Promises and Monads in Javascript
Promises are not monads
; you can quote me on that. They have the required methods (namely resolve
and then
) and they follow the rules to a certain extent, but they were never created with the intention of being monadic
. They were created with the intention of easing imperative style asynchronous code. [source]
Note: Thanks to Jon Schapiro who pointed out that since Promises are eager, they may be breaking the associativity law. A good example of this, would be to create two promises, one that writes "hello" onto the page, and the other writes "world". If you wanted to compose it in reverse: worldPromise.then(() => helloPromise);
, the program will not swap the order of execution because it already executed the promises.
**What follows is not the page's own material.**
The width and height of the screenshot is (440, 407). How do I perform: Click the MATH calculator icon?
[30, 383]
Even so, promises are useful. If we need to or want to create agnostic, reusable code, we can choose to use another library, or to monkey patch promises to make them conform better. That being said, we will also have to monkey patch other non-conforming would-be-monads, and it is unlikely that Javascript will build convenient keywords that could help legibility any time soon.
There are a lot of articles that discuss Promises and their impurity, but one article highlights a few pretty interesting side effects due to having eager execution. [source]
Promises are like monads
. Notice how with the Maybe
monad, where we used the generator function
syntax, we never do any error handling inside? When using async/await
, if we are trying to write like for like code, we should be grouping a sequence of asynchronous operations together without any error handling as well. Until we exit the async function and get back a Promise
, we can't really access the properties and methods of Promise
directly and so we can't use the catch
method.
The point is to group a sequence of async operations without thinking about edge cases, and then handle the errors at the end. Consider this:
fetch('http://www.my-url.com/endpoint')
.then(data => fetch('http://internal.com/get/' + data.id))
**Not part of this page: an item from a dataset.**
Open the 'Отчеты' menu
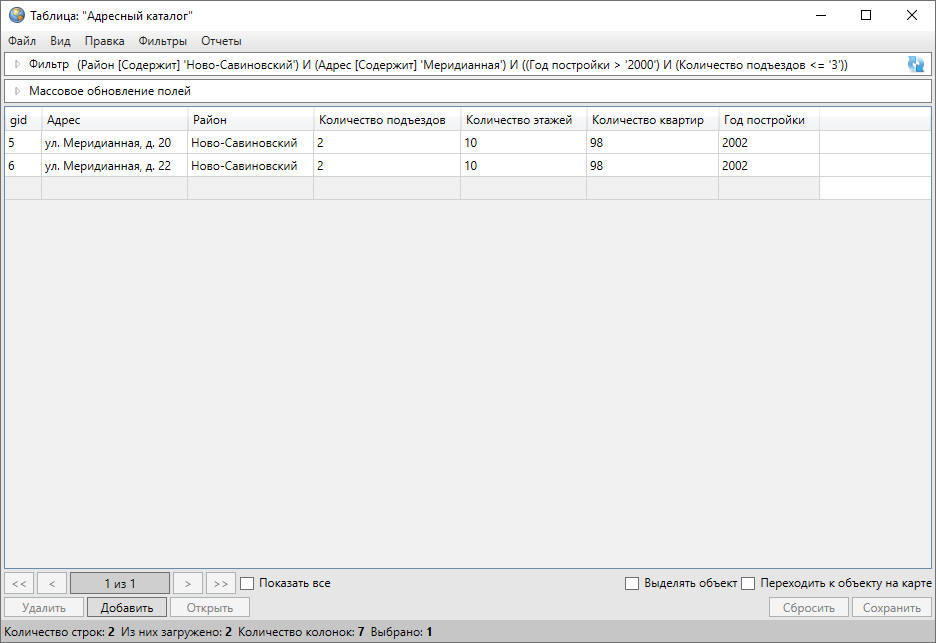This screenshot has height=643, width=936. click(221, 41)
.then(person => Promise.delay(20).then(person))
.catch(err => handle(err))
.then(....);
Notice how there are a bunch of thens before the catch? Using the async/await
syntax, we would end up with:
async function doStuff() {
const data = await fetch("http://www.my-url.com/endpoint");
const person = await fetch("http://internal.com/get/" + data.id);
await Promise.delay(20);
return person;
}
async function doStuff2(data) {
//.....
}
const stage1 = doStuff().catch((err) => handle(err));
const stage2 = stage1.then(doStuff2);
I intentionally did not use try/catches
because that would be a change in logic, but now we end up separating logic into multiple areas. This type of separation can start to become nonsensical; your error handling moves away which can be a problem if you are used to executing logic and handling errors in one place.
There is another way though:
async function doStuff() {
const person = await (async function () {
const data = await fetch("http://www.my-url.com/endpoint");
const person = await fetch("http://internal.com/get/" + data.id);
await Promise.delay(20);
return person;
})().catch((err) => {
return handle(err);
});
//... continue operations here using the person variable.
}
doStuff();
Embedding functions inside one another is quite normal in Javascript. There are concerns amongst my fellow peer developers that using try/catch
to handle errors generally causes performance issues. Exceptions should be for exceptional cases; yet many promises reject for valid reasons without exceptions and using the catch method for promises feels less controversial than using a try/catch
pair. Happily, the level of nesting remains consistent and so do variable scopes (maybe not for vars) so this style of code can feel familiar, be easier to reason about, and should be easier to debug than the declaritive style of programming that promise chaining provides.
The biggest downside is that return
keyword doesn't terminate the function anymore so formatting it to look like a try/catch may cause misunderstandings down the line; only experimentation and time can tell. There could be better ways to avoid using try/catch unnecessarily whilst keeping the style more procedural looking. There are many ways to skin a cat.